» **Brief**: Can you restate the records below word for word?

===== Source material

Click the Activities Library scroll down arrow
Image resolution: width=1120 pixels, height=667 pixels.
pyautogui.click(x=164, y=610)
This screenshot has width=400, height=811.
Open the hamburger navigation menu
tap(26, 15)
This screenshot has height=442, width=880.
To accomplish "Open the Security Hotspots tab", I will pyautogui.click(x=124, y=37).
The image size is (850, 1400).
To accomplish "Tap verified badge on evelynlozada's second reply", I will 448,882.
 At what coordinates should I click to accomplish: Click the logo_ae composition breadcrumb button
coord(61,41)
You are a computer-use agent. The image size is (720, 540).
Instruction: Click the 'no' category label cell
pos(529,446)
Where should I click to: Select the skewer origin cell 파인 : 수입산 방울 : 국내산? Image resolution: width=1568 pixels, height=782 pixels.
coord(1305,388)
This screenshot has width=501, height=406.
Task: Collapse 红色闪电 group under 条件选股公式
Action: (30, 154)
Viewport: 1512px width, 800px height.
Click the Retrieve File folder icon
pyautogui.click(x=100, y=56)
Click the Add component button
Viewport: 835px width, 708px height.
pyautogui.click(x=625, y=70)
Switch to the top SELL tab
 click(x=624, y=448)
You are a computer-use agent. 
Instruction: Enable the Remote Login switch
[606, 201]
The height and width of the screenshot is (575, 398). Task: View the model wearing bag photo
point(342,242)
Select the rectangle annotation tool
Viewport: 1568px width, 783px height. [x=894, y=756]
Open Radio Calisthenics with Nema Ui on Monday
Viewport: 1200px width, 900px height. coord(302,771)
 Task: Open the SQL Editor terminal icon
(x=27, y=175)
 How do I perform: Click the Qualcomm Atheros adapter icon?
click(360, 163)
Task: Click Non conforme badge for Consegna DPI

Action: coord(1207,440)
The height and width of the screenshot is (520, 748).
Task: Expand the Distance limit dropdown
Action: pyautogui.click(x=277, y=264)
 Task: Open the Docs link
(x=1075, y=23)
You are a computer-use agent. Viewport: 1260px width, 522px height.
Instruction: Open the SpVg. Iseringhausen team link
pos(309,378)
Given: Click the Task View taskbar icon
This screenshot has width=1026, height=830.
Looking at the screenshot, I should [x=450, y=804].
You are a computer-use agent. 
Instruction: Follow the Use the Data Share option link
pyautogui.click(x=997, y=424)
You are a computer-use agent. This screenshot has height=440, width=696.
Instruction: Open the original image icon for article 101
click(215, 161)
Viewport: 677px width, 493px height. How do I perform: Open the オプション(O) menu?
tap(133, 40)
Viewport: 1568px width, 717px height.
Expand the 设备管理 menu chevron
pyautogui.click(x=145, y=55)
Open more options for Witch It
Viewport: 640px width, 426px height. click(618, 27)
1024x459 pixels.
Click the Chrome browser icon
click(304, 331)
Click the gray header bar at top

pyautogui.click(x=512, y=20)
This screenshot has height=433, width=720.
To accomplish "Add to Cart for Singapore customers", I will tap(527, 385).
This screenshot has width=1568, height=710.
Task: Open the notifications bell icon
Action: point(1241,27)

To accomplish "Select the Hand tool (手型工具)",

==========

» **The answer**:
Click the Activities Library scroll down arrow
Image resolution: width=1120 pixels, height=667 pixels.
pyautogui.click(x=164, y=610)
This screenshot has width=400, height=811.
Open the hamburger navigation menu
tap(26, 15)
This screenshot has height=442, width=880.
To accomplish "Open the Security Hotspots tab", I will pyautogui.click(x=124, y=37).
The image size is (850, 1400).
To accomplish "Tap verified badge on evelynlozada's second reply", I will 448,882.
 At what coordinates should I click to accomplish: Click the logo_ae composition breadcrumb button
coord(61,41)
You are a computer-use agent. The image size is (720, 540).
Instruction: Click the 'no' category label cell
pos(529,446)
Where should I click to: Select the skewer origin cell 파인 : 수입산 방울 : 국내산? Image resolution: width=1568 pixels, height=782 pixels.
coord(1305,388)
This screenshot has width=501, height=406.
Task: Collapse 红色闪电 group under 条件选股公式
Action: (30, 154)
Viewport: 1512px width, 800px height.
Click the Retrieve File folder icon
pyautogui.click(x=100, y=56)
Click the Add component button
Viewport: 835px width, 708px height.
pyautogui.click(x=625, y=70)
Switch to the top SELL tab
 click(x=624, y=448)
You are a computer-use agent. 
Instruction: Enable the Remote Login switch
[606, 201]
The height and width of the screenshot is (575, 398). Task: View the model wearing bag photo
point(342,242)
Select the rectangle annotation tool
Viewport: 1568px width, 783px height. [x=894, y=756]
Open Radio Calisthenics with Nema Ui on Monday
Viewport: 1200px width, 900px height. coord(302,771)
 Task: Open the SQL Editor terminal icon
(x=27, y=175)
 How do I perform: Click the Qualcomm Atheros adapter icon?
click(360, 163)
Task: Click Non conforme badge for Consegna DPI

Action: coord(1207,440)
The height and width of the screenshot is (520, 748).
Task: Expand the Distance limit dropdown
Action: pyautogui.click(x=277, y=264)
 Task: Open the Docs link
(x=1075, y=23)
You are a computer-use agent. Viewport: 1260px width, 522px height.
Instruction: Open the SpVg. Iseringhausen team link
pos(309,378)
Given: Click the Task View taskbar icon
This screenshot has width=1026, height=830.
Looking at the screenshot, I should [x=450, y=804].
You are a computer-use agent. 
Instruction: Follow the Use the Data Share option link
pyautogui.click(x=997, y=424)
You are a computer-use agent. This screenshot has height=440, width=696.
Instruction: Open the original image icon for article 101
click(215, 161)
Viewport: 677px width, 493px height. How do I perform: Open the オプション(O) menu?
tap(133, 40)
Viewport: 1568px width, 717px height.
Expand the 设备管理 menu chevron
pyautogui.click(x=145, y=55)
Open more options for Witch It
Viewport: 640px width, 426px height. click(618, 27)
1024x459 pixels.
Click the Chrome browser icon
click(304, 331)
Click the gray header bar at top

pyautogui.click(x=512, y=20)
This screenshot has height=433, width=720.
To accomplish "Add to Cart for Singapore customers", I will tap(527, 385).
This screenshot has width=1568, height=710.
Task: Open the notifications bell icon
Action: point(1241,27)

To accomplish "Select the Hand tool (手型工具)",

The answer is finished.